Certo! Di questo sono convinto. Per molti secoli pensavamo che la Chiesa non accettasse il sistema copernicano o la scoperta dell’evoluzione o i matrimoni tra varie confessioni. Tutto questo veniva perseguitato dalla Chiesa e poi, un bel giorno, la Chiesa cambia, si adegua alla scienza e all’esperienza umana. Io penso che i preti gay che lavorano in Vaticano hanno il dovere morale di fare di tutto affinché la Chiesa inizi a trattare i gay e le lesbiche come persone umane. Hanno il dovere di studiare l’omosessualità e lavorare, come fanno molti gruppi che lottano per i diritti umani, affinché questo sistema patriarcale inizi a pensare.

Nel libro è centrale il riferimento a Narciso e Boccadoro di Herman Hesse. Quali sono stati i “maestri” che la hanno guidata in questo suo percorso catartico? E quali i “maestri” che la hanno guidata nella scrittura della tua autobiografia?
A pensar solo a maestri letterari, sono moltissimi… da ciascuno dei miei maestri ho imparato qualcosa. Sono fedele all’arcobaleno dai colori variegati. Ad esempio, George Orwell mi ha introdotto alle strutture dei regimi dittatoriali come è anche il sistema della Chiesa, mentre Hannah Arendt mi ha insegnato molto sulla coscienza dei totalitarismi e delle discriminazioni, sulla dignità del singolo. Torno spesso alle profetiche scene del teatro di Ibsen, ma mi è prossimo anche Beckett per capire le sofferenze delle nostre attese di una normalità razionale.

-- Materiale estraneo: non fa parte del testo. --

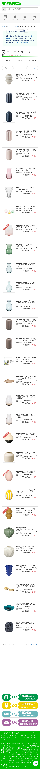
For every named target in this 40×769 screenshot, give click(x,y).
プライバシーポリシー (30, 733)
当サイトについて (26, 735)
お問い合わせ (22, 42)
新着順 (20, 60)
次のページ (32, 68)
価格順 (7, 60)
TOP (3, 26)
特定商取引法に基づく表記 (10, 733)
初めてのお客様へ (10, 735)
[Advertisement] (20, 668)
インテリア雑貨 (12, 26)
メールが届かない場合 (22, 737)
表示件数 (32, 60)
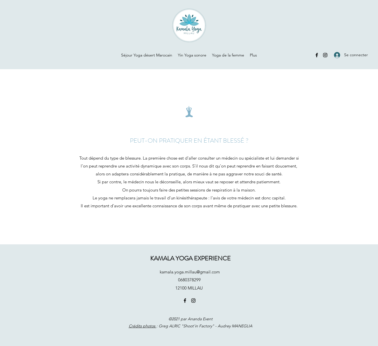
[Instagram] (325, 55)
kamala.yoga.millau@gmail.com (190, 272)
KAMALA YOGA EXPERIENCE (190, 258)
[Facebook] (317, 55)
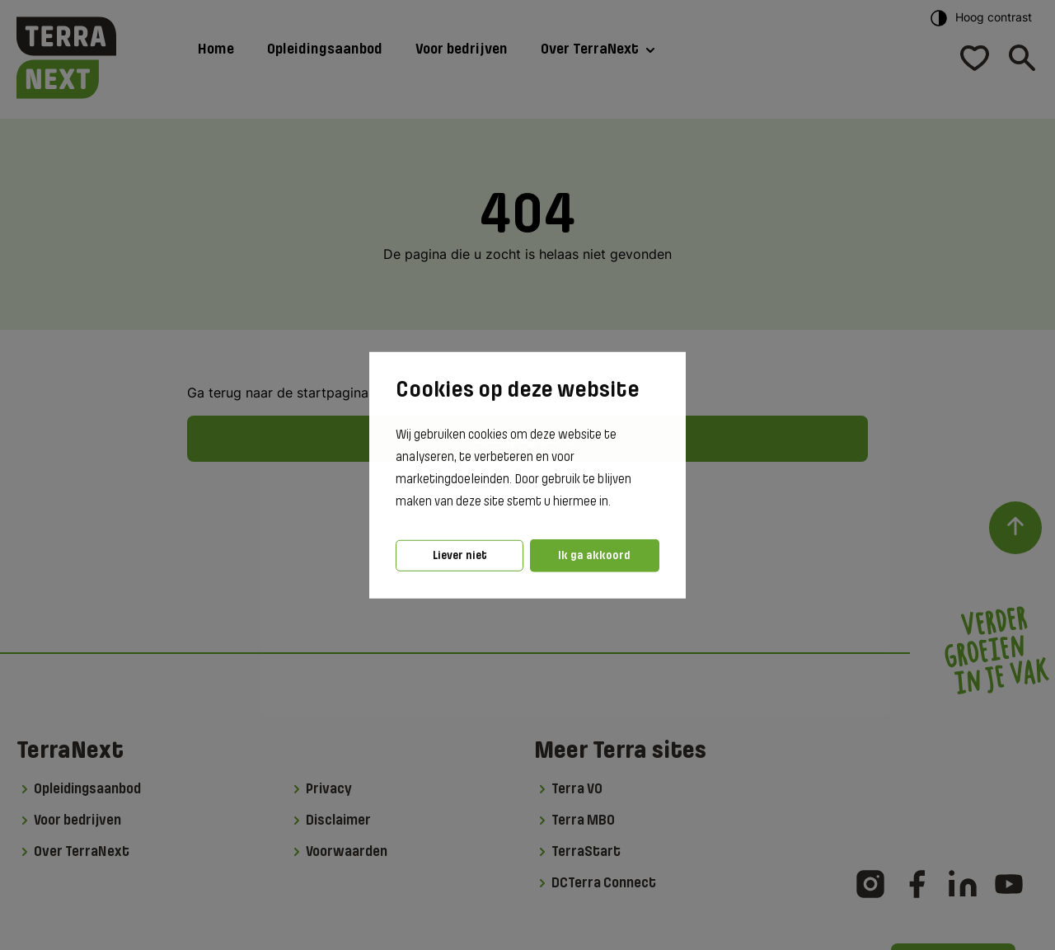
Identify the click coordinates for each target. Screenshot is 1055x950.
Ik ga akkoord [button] (594, 555)
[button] (615, 502)
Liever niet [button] (460, 555)
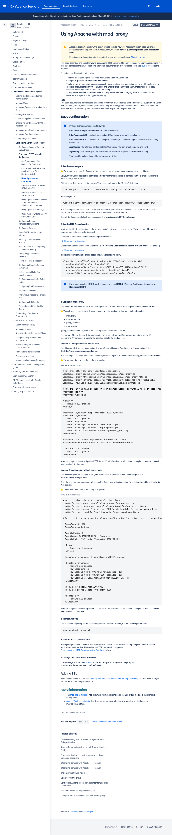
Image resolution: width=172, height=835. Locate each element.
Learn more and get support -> (126, 16)
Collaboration (19, 62)
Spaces (16, 36)
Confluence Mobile (21, 49)
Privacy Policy (111, 827)
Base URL (88, 662)
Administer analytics (25, 356)
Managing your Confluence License (31, 130)
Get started (18, 32)
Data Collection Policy (25, 325)
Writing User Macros (25, 114)
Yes (80, 722)
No (86, 722)
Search (149, 6)
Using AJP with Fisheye (71, 778)
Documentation (51, 6)
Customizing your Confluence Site (30, 119)
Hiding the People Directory (30, 261)
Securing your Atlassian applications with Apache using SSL (115, 679)
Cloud (135, 25)
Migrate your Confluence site (25, 372)
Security (139, 827)
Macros (16, 53)
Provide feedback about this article (107, 722)
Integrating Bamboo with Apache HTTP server (81, 763)
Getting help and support (24, 391)
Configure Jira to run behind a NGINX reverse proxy (83, 795)
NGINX (144, 66)
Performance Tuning (25, 320)
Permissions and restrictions (25, 74)
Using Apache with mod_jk (33, 210)
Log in (157, 6)
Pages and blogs (20, 40)
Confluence (74, 812)
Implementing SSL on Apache (73, 773)
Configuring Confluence (26, 138)
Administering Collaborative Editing (31, 333)
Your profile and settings (23, 57)
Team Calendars (20, 79)
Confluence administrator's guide (27, 92)
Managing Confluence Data (28, 134)
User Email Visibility (27, 291)
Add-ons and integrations (24, 83)
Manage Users (22, 103)
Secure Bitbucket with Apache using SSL (78, 791)
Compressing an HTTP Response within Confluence (83, 650)
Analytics (17, 66)
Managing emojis (23, 329)
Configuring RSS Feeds (29, 302)
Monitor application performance (30, 360)
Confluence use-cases (22, 87)
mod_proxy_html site (79, 695)
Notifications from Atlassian (28, 352)
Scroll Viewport (87, 812)
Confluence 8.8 (23, 24)
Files (15, 45)
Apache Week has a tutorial (78, 701)
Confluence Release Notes (24, 387)
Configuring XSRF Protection (31, 286)
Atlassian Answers (139, 57)
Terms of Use (127, 827)
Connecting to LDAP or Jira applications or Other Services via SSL (33, 171)
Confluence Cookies (27, 228)
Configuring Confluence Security (30, 143)
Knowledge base (70, 6)
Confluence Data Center (23, 376)
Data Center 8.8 (150, 24)
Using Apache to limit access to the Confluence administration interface (34, 203)
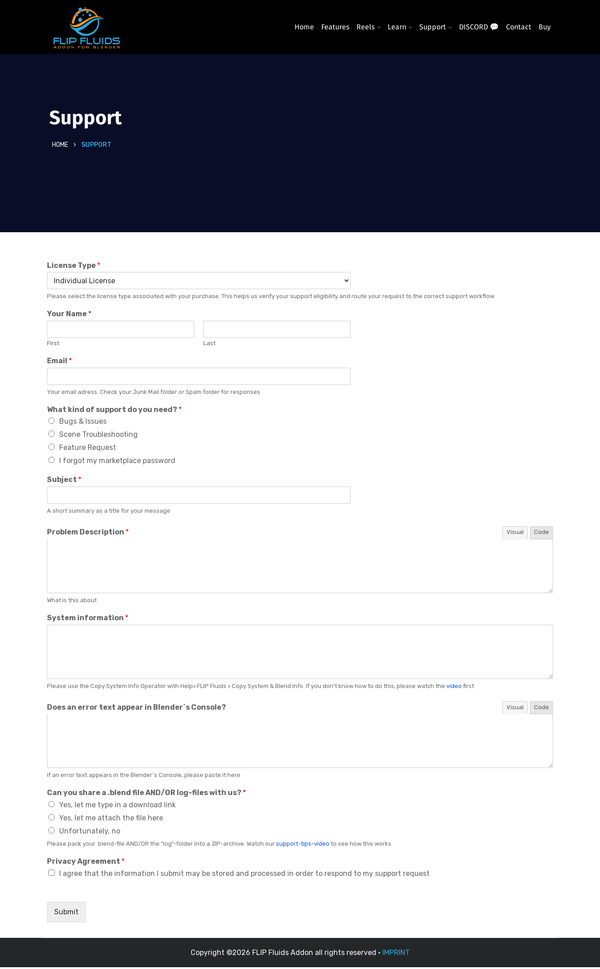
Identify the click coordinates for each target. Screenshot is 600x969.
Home (304, 27)
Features (335, 27)
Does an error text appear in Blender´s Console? (136, 708)
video (454, 687)
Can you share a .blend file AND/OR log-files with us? (146, 794)
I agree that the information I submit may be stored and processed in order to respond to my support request (244, 875)
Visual (515, 533)
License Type (73, 267)
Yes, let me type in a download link (117, 806)
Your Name (69, 315)
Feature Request (87, 449)
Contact (518, 27)
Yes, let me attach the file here (111, 819)
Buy (545, 27)
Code (541, 533)
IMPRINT (396, 954)
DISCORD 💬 (479, 27)
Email (59, 362)
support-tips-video (302, 845)
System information (87, 619)
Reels (365, 27)
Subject (64, 481)
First (53, 345)
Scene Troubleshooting (98, 436)
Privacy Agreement (86, 863)
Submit (66, 913)
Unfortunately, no (89, 833)
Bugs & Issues (83, 423)
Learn (397, 27)
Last (209, 345)
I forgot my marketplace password (117, 462)
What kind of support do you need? (114, 411)
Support (432, 27)
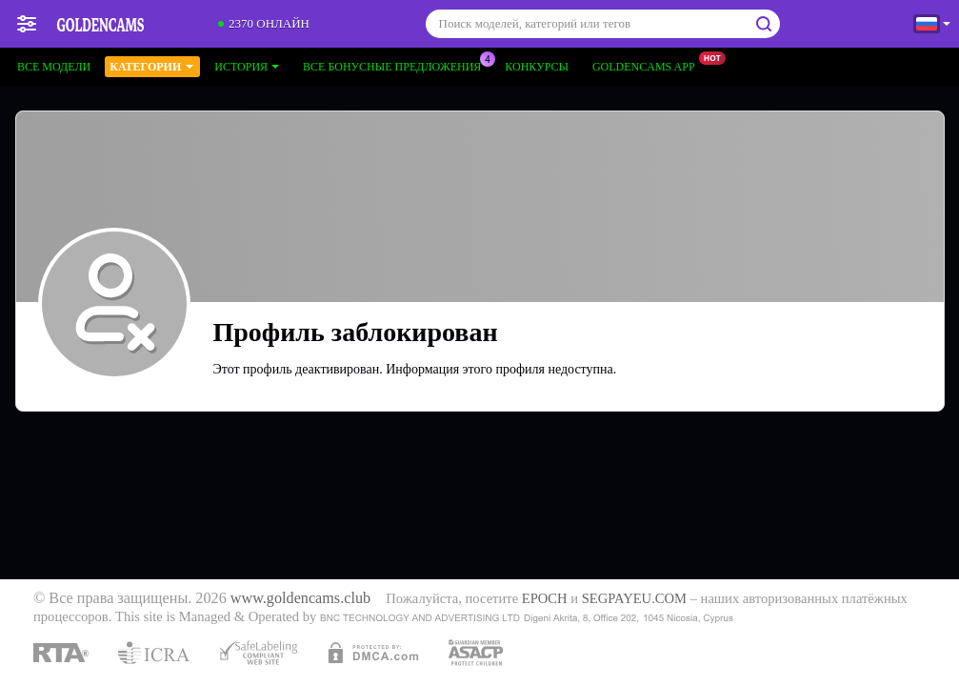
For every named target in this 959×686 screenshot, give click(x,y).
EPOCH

Molte volte penso che nel mio scrivere fungono da maestri non solo gli altri scrittori, ma i pittori impressionisti e espressionisti, come Emil Nolde, ma qualche volta anche surrealisti o pittori metafisici, come René Magritte. Quando scrivo cerco la poeticità della vita nei frammenti, qualche volta negli elenchi veri e propri di parole, di impressioni. Ma anche nei silenzi.